Each player has additional information about how the other player has played in the past. I wasn't trying to say that iterated PD for N=100 rounds becomes N=0, I was saying it becomes N=99, followed by one straight game.

And that is inaccurate, because your decision in round 99 may affect Clippy's decision in round 100. There's no rule anywhere that says Clippy isn't, for example, assuming that your decision making processes are similar, and that if it decided to cooperate the last round after 99 identical turns, there'd be a good chance that you'd cooperate as well because of that. Sure, that's not a very likely scenario, and obviously you should always defect the last round—but this shows why N=100 does not ever become N=99.

(I'm not very familiar with EDT, but it seems like a decision theory that would be prone to not defecting the last round following identical 99 rounds).

Replies from: Decius
comment by Decius · 2012-08-23T17:58:17.028Z · LW(p) · GW(p)

And my decision in round 99 is also part if Iterated Prisoners Dilemma. My decision in round 100 is no longer iterated PD, but normal PD with additional information about how my partner played a IPD.

Key feature of PD as opposed to IPD: In Prisoner's Dilemma, you will never, ever, interact with the other player again. If that's a possibility, then you are playing a game with many similarities but a different premise.
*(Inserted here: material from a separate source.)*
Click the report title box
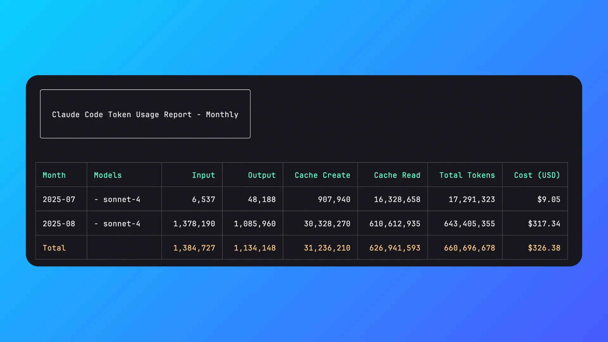[x=145, y=114]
Replies from: Andreas_Giger
comment by Andreas_Giger · 2012-08-23T18:56:35.362Z · LW(p) · GW(p)

As you said, a key feature of PD is that you're not ever going to interact with the other player again, so while the last round may perhaps be interpreted as PD, the second-to-last round may not.

Of course you could just as well argue that a key feature of PD is also that you have never interacted with the other player before. That's my point of view, but in the end this is an academic question.

It doesn't matter: 100-round IPD only becomes 99-round IPD if you have 100% confidence that Clippy's decision in round 100 is not in any way causally related to your actual decisions in rounds 1..99.

If I pick 100 people randomly off the street and let them play ordinary PD, how many do you think will cooperate, even though it may not make sense to you or me? And here you're playing with a paperclip maximizer you know nothing about.

I really don't think you should have that kind of confidence.

Replies from: Decius
comment by Decius · 2012-08-23T23:55:06.730Z · LW(p) · GW(p)

I don't think having no information about the other player is part of PD. If you do, then it's not academic at all- it's a key difference in a definitional distinction that is important!

After those 99 rounds have been played, is the game PD or isn't it?

Oh, and if you pick me to participate in the closest approximation of PD that you can provide, I will cooperate, take my reward (if any), and then explain that the differences between the approximation and actual PD were key to my decision- because I prefer to live in a world where cooperation happens in pseudo-PD situations.

Replies from: Andreas_Giger
comment by Andreas_Giger · 2012-08-24T00:50:38.942Z · LW(p) · GW(p)

After those 99 rounds have been played, is the game PD or isn't it?

No, it isn't. But someone who defects in ordinary PD might defect the last round in IPD for the same reasons. I certainly would.

[...] because I prefer to live in a world where cooperation happens in pseudo-PD situations.

You are looking for excuses instead of considering the least convenient possible world. Would you cooperate in this problem?

Replies from: Decius
comment by Decius · 2012-08-24T10:03:05.127Z · LW(p) · GW(p)

I'm not in an abstract game. I only play games with some concrete aspect. If you asked me, on the street, to play a game with a stranger and I recognized the PD setup, I would participate, but I would not be playing prisoner's dilemma- I would be playing a meta-version which also has meta-payoffs.